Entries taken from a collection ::
+-------+
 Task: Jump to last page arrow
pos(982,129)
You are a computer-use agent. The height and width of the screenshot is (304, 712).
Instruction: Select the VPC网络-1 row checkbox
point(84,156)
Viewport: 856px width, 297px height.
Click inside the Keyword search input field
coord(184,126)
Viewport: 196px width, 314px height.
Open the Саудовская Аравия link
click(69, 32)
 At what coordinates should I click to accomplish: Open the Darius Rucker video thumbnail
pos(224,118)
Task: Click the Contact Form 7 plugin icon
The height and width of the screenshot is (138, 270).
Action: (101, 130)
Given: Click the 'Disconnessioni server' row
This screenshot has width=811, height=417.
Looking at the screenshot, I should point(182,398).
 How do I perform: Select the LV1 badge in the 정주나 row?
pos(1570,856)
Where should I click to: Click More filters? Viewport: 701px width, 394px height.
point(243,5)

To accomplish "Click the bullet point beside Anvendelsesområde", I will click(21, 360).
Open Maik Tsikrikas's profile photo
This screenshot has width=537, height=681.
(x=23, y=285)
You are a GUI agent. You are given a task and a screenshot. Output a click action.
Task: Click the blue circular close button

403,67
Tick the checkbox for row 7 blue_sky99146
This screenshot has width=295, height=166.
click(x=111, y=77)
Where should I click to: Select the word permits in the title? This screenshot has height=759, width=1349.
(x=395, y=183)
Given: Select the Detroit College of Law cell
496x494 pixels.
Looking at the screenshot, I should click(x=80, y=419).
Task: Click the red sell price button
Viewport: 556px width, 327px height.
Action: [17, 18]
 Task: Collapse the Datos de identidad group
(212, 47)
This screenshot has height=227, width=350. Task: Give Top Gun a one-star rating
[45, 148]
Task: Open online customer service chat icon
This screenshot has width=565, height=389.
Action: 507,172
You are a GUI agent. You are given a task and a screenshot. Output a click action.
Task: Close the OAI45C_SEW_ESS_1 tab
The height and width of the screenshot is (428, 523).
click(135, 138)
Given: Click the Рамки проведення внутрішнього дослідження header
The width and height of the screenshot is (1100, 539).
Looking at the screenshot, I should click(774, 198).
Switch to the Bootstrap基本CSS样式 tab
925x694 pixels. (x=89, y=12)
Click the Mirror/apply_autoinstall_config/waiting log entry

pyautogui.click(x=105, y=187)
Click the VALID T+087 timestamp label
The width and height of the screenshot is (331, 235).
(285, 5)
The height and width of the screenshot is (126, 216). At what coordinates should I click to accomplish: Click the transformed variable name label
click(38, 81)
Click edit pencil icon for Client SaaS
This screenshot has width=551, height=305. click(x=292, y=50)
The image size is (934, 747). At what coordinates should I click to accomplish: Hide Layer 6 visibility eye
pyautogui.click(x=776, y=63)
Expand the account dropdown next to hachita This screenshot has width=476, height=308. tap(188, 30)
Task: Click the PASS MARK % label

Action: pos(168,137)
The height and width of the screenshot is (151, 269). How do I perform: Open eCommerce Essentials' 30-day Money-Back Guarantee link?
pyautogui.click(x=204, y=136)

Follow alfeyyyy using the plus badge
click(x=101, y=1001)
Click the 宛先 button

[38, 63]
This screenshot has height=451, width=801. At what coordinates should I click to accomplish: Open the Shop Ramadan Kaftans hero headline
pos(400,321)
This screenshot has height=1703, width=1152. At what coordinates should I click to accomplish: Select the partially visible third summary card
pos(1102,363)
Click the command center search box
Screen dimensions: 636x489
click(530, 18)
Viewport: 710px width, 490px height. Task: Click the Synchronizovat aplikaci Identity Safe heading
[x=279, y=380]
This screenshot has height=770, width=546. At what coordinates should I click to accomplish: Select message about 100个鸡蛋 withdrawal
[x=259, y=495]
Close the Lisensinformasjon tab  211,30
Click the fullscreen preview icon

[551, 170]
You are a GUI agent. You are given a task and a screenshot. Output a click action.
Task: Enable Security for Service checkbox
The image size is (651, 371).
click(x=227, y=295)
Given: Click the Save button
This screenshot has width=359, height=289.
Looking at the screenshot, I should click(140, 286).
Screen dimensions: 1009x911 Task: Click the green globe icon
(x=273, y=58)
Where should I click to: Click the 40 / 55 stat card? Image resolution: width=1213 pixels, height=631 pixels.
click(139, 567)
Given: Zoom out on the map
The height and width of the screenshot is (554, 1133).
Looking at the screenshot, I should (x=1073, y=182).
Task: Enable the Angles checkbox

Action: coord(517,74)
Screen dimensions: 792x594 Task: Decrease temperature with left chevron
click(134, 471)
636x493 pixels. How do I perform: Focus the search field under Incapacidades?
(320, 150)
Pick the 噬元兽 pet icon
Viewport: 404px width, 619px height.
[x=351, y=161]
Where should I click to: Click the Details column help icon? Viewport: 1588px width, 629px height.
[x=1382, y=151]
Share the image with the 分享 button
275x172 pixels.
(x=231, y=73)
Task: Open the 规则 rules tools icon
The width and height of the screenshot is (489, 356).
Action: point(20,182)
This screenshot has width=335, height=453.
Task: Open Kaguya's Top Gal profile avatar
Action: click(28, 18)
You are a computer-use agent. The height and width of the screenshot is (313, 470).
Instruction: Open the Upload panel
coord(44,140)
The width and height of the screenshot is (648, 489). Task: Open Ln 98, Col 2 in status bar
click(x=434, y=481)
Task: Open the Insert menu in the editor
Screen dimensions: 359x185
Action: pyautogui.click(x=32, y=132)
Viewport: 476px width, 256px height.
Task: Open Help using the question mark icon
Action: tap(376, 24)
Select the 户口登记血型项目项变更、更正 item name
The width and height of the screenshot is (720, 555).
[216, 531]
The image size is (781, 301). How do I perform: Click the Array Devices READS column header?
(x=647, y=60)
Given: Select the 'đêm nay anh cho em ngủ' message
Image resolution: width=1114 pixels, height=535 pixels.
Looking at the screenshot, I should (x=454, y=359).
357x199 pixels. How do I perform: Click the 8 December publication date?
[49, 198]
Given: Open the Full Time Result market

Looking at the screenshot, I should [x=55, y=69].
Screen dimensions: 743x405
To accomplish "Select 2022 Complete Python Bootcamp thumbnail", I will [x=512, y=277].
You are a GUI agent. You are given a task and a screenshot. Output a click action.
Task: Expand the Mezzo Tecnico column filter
+-------+
INSTRUCTIONS TO FOLLOW :: Exactly and only the lines from the line containing "Given: Open the Full Time Result market" through the last line of the entries should be copied, both ends included.

EXERCISE OUTPUT ::
Given: Open the Full Time Result market

Looking at the screenshot, I should [x=55, y=69].
Screen dimensions: 743x405
To accomplish "Select 2022 Complete Python Bootcamp thumbnail", I will [x=512, y=277].
You are a GUI agent. You are given a task and a screenshot. Output a click action.
Task: Expand the Mezzo Tecnico column filter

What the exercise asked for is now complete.